I don't believe in tarot and anything else that seems like it would be something associated with Ms. Cleo. That said, I believe in baseball superstitions - as long as they don't slow down the game.
I don't believe in Hitler and I have no respect for Marge Schott and those who do.
I don't believe in trades for Ivan DeJesus since they mean giving up Larry Bowa, and frankly, that's not a smart move.
I don't believe in Adam Kennedy as my day to day second basemen. He's just not what I want from my starting second baseman, and his stats prove it.
I don't believe in Buddha or starting pitchers who look like his twin.
I don't believe in mantra in the form of slogans thrown up on the Jumbotron in order to get fans to will their team to victory. That said, I do believe in rally monkeys and thundersticks, but once again, I have no use for waving towels. They're really cheap looking.
I don't believe in Gita. It's not like I'm Pedro Cerrano letting Jobu know what's what ("I'm pissed off now, Jobu. Look, I go to you. I stick up for you. You don't help me now. I say "Fuck you," Jobu, I do it myself. "), it's just that I've never really been one for trendy eastern religions.
I don't believe in yoga as an answer to baseball longevity. Ask Barry Zito if you don't believe me.
I don't believe in kings, who stay too long as the baseball commissioner and eventually just find their way into the position permanently since it just seems easier that way.
I don't believe in Elvis Andrus, and if you look, his World Series stats back me up on that.
I don't believe in the innocence of Don Zimmer, man, but I think Pedro could have handled that situation a little better.
I don't believe in Beatles in the way that some people do, but I will say that they've got some really great songs. The medley of songs from "Because" to "The End" stands out as does "Strawberry Fields."
I just believe in me,
Just my wife Heather and me...
And if I was John Lennon writing this song now, I would add that I don't believe in Santa Claus, the Tooth Fairy (the real life one or the one the Rock played), the Easter Bunny (though that took some convincing since I once saw a shadow of "him" on Easter Eve at age 5), the power of Obama to get anything done, or Zach Greinke.
The Brewers shouldn't either. One great, one good, and a few average ones don't make someone the great white hope of baseball - especially when they force the team to get masseuses and Stuart Smalley to help cope with confidence and anxiety problems on the big stage.
Didn't you people learn anything from Philadelphia and Houston's debacles with Brad Lidge?

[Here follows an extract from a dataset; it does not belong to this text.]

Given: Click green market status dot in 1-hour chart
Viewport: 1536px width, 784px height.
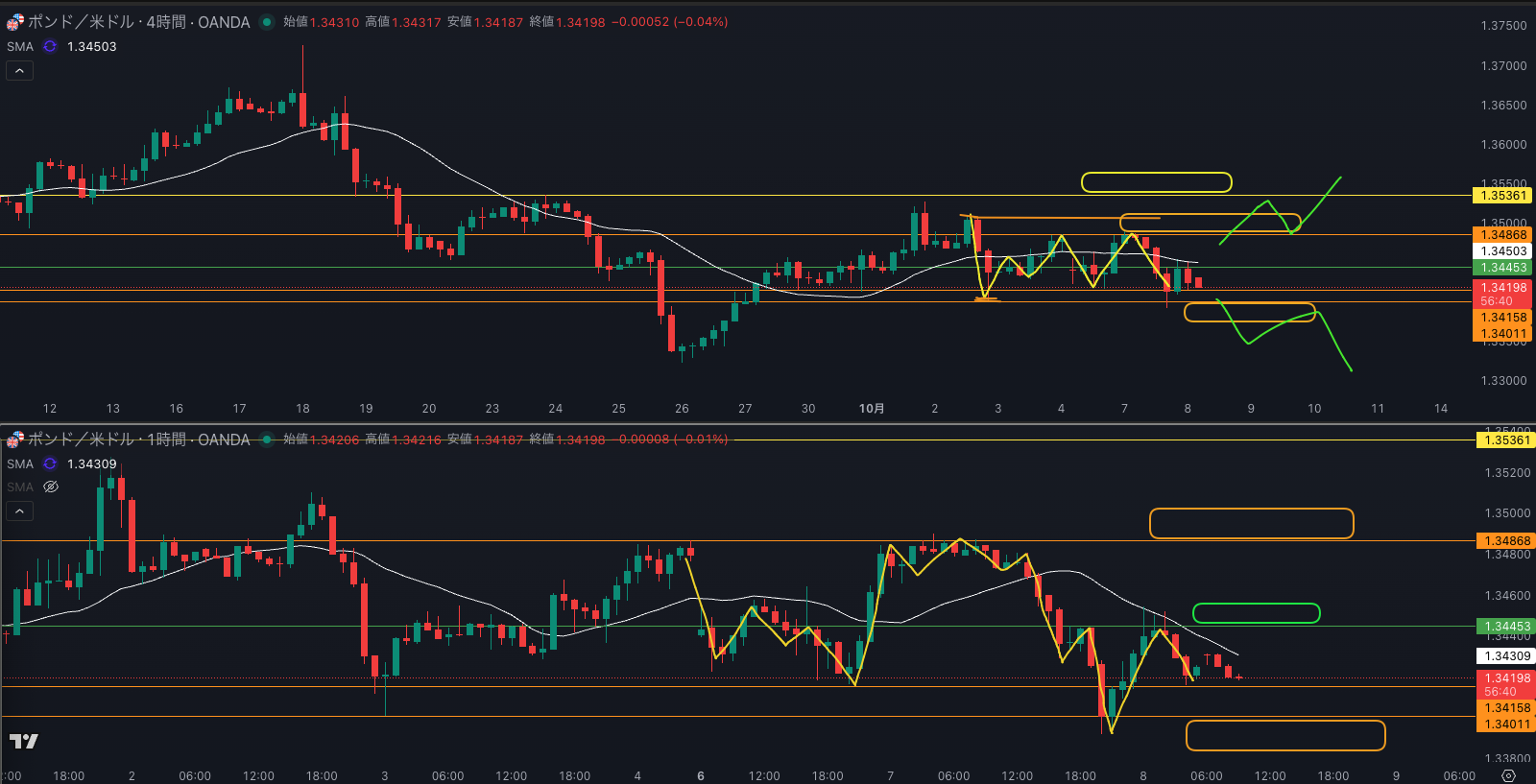Looking at the screenshot, I should 267,440.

That said, we should probably focus more on the positive of what to believe in. For that, I give you Crash Davis:
"Well, I believe in the soul, the cock, the pussy, the small of a woman's back, the hanging curve ball, high fiber, good scotch, that the novels of Susan Sontag are self-indulgent, overrated crap. I believe Lee Harvey Oswald acted alone. I believe there ought to be a constitutional amendment outlawing Astroturf and the designated hitter. I believe in the sweet spot, soft-core pornography, opening your presents Christmas morning rather than Christmas Eve and I believe in long, slow, deep, soft, wet kisses that last three days."